Local nonprofits could receive thousands of dollars in federal funding to help people whose income has been threatened by the coronavirus pandemic.
Janesville’s community development block grant program received $286,421 from the federal Coronavirus Aid, Relief and Economic Security Act to help people “prevent, prepare for and respond to the coronavirus,” according to a city memo.
The Community Development Authority on Wednesday unanimously passed an amendment to its substantial plan to allow for action to be taken once more information about how the money may be spent is available.
The federal Department of Housing and Urban Development has not yet issued guidance to municipalities for how funds could or should be used, but the department has said funds should be spent “expeditiously,” Housing Director Kelly Bedessem said.
City staff chose to start with amending the plan so funds could be distributed as soon as possible after guidance is given, Bedessem said.
The city council will have to approve the plan amendment. Proposals for fund distributions would have to be approved by the Community Development Authority individually, Bedessem said.
Bedessem reached out to local nonprofits that receive community development block grants to ask how much money they would request and how it would be spent.
The following requests were made:
- Community Action of Rock and Walworth Counties requested $10,000 to help 10 Janesville residents through its Fatherhood Initiative.
- ECHO requested $60,000 to help at least 45 households with emergency rent assistance for up to two months.
- HealthNet requested $55,000 to help at least 55 people who have experienced economic loss receive medical, mental health, vision or dental care.
- Project 16:49 did not submit a request.
Funds could also help cover administrative costs, Bedessem said.
City officials hope to use some of the money to buy a new car for housing staff use and new project and loan management software, according to a memo.
Staff currently use a 1999 Chevrolet S10 and the software the city currently uses is inadequate, Bedessem said.

▶ _RECORD EXCERPTS_
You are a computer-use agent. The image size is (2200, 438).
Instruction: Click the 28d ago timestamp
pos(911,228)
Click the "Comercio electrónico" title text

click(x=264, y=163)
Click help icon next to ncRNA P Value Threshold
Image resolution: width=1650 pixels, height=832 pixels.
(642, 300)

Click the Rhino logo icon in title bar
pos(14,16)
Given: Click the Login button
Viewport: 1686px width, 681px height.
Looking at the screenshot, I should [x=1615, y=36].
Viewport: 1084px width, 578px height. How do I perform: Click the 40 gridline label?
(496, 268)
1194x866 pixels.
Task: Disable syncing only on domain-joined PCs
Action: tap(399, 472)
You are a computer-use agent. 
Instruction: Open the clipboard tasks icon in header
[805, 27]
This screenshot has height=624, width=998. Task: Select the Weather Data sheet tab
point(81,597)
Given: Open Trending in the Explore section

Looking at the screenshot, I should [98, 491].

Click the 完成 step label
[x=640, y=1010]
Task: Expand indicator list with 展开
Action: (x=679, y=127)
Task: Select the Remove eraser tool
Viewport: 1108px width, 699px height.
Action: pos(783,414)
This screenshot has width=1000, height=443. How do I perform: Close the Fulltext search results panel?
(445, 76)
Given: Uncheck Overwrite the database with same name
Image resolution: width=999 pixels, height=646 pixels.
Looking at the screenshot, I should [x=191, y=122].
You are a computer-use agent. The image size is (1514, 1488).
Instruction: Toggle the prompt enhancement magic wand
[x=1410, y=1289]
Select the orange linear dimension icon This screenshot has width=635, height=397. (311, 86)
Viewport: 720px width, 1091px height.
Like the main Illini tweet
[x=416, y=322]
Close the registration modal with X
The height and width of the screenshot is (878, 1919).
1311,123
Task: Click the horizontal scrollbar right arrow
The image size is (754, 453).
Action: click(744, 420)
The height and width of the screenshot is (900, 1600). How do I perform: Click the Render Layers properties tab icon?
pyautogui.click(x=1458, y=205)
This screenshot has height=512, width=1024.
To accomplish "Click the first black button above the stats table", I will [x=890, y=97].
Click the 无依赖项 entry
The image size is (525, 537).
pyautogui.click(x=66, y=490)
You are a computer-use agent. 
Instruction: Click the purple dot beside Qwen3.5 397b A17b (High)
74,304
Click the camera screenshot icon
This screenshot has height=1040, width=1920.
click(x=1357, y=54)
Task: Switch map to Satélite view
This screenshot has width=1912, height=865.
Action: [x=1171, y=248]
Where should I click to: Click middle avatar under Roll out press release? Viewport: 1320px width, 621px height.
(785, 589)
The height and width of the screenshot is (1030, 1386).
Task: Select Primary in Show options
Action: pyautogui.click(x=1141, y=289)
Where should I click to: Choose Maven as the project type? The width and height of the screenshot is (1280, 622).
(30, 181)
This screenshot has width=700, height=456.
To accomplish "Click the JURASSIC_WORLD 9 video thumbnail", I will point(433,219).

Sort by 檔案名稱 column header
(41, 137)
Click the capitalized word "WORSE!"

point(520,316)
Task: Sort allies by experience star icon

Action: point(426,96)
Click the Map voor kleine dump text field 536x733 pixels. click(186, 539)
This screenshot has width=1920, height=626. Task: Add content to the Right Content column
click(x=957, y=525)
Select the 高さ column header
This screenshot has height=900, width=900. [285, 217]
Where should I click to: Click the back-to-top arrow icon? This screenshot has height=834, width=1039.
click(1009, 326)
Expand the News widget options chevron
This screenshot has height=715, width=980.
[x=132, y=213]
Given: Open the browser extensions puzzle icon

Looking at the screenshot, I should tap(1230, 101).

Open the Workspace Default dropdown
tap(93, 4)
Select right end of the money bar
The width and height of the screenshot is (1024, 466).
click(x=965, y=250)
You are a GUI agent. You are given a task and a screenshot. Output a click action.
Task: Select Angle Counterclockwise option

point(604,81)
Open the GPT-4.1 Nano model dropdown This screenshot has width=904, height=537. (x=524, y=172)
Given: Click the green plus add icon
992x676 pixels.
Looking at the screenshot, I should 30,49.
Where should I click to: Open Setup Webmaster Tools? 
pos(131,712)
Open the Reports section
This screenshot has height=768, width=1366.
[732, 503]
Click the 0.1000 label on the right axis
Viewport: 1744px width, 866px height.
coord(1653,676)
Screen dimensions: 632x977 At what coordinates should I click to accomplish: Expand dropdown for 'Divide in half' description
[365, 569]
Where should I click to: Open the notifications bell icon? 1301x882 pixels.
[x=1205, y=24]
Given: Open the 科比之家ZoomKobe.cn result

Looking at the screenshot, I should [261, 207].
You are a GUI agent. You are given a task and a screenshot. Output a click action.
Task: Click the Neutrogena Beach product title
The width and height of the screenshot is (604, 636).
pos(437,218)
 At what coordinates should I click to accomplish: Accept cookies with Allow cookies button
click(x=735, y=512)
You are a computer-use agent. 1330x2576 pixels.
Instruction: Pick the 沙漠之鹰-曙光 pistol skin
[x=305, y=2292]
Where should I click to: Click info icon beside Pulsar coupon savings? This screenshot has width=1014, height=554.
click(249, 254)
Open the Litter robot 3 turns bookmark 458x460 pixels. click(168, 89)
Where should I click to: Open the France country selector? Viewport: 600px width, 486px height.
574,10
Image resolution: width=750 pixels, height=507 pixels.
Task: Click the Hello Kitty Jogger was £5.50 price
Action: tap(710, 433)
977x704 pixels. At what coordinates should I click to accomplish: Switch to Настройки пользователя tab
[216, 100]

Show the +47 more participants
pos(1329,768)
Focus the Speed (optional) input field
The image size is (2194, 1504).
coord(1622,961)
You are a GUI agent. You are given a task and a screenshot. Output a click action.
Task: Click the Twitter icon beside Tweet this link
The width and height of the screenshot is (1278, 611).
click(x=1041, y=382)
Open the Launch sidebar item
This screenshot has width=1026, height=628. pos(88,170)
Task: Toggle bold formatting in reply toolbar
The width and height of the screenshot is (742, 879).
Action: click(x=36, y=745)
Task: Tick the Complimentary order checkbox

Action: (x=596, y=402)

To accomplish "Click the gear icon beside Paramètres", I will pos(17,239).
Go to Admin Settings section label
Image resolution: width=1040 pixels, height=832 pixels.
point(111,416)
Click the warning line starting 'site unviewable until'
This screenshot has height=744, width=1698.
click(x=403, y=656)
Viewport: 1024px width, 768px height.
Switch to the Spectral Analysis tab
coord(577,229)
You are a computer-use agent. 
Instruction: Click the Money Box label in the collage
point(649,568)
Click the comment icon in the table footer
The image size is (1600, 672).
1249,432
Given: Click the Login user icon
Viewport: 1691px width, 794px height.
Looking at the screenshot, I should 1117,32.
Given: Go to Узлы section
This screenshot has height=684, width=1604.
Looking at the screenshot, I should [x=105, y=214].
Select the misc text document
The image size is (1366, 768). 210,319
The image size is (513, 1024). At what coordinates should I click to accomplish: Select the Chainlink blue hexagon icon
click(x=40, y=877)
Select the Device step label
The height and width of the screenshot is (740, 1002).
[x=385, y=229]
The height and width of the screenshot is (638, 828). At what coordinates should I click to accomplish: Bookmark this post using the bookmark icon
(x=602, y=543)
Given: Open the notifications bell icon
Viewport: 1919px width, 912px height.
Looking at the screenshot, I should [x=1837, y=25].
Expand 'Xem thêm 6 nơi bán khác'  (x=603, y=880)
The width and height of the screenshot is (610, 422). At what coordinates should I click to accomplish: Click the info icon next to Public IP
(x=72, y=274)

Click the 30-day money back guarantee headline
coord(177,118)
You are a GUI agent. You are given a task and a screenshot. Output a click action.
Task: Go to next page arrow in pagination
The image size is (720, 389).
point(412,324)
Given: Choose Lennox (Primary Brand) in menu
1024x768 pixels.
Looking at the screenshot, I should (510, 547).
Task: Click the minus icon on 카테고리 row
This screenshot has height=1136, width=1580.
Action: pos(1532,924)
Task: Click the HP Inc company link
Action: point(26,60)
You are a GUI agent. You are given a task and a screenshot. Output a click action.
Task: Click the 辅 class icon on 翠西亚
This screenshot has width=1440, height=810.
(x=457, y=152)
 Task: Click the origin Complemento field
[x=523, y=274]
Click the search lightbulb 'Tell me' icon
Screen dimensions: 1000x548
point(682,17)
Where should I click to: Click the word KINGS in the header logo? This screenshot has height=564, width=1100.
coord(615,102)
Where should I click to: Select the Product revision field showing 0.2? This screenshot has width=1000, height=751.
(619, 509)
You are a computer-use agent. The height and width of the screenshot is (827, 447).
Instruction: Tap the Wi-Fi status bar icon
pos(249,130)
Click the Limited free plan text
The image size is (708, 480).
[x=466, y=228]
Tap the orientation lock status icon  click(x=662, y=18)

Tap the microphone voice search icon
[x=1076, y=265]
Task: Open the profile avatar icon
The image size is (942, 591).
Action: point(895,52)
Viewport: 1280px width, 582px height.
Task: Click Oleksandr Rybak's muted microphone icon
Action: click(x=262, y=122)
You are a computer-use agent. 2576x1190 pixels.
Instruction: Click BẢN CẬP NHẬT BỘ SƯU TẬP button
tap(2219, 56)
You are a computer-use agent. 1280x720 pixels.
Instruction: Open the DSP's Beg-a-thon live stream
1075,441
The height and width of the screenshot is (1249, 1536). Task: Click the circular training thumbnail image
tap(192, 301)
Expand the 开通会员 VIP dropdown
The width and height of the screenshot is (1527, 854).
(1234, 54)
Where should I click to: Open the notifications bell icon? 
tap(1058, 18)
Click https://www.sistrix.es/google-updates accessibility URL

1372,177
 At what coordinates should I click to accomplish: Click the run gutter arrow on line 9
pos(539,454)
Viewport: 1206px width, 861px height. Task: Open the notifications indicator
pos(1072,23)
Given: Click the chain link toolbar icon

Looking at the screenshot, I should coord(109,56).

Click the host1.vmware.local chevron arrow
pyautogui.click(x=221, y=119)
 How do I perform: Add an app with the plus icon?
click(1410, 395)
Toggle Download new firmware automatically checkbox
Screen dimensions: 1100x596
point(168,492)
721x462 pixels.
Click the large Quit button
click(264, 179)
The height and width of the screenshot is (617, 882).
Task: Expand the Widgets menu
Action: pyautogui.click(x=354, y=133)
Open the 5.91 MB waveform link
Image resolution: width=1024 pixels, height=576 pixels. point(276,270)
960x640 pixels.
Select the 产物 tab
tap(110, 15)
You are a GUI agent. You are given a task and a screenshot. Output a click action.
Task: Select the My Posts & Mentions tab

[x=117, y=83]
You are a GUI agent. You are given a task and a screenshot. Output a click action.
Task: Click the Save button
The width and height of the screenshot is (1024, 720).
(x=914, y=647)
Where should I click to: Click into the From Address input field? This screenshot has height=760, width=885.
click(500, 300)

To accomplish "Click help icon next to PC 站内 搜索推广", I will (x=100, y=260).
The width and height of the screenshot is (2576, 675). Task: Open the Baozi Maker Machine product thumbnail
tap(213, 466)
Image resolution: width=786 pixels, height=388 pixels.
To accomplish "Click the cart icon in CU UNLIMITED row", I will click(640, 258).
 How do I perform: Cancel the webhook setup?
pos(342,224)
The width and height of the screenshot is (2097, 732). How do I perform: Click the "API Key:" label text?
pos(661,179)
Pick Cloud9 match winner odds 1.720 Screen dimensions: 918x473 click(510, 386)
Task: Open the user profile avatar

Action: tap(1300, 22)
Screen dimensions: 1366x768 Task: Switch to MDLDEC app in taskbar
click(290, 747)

▶ _ACTIVITY LIST_
1. According to the article on Janesville's coronavirus relief funds, how much did the city's community development block grant program receive from the federal CARES Act?
2. Write out the passage of the article on Janesville's coronavirus relief funds starting with "City staff chose" and going on through "would be spent.".
This work does not need any of the lines.

▶ _EXPECTED RESPONSES_
1. $286,421

2.
City staff chose to start with amending the plan so funds could be distributed as soon as possible after guidance is given, Bedessem said.
The city council will have to approve the plan amendment. Proposals for fund distributions would have to be approved by the Community Development Authority individually, Bedessem said.
Bedessem reached out to local nonprofits that receive community development block grants to ask how much money they would request and how it would be spent.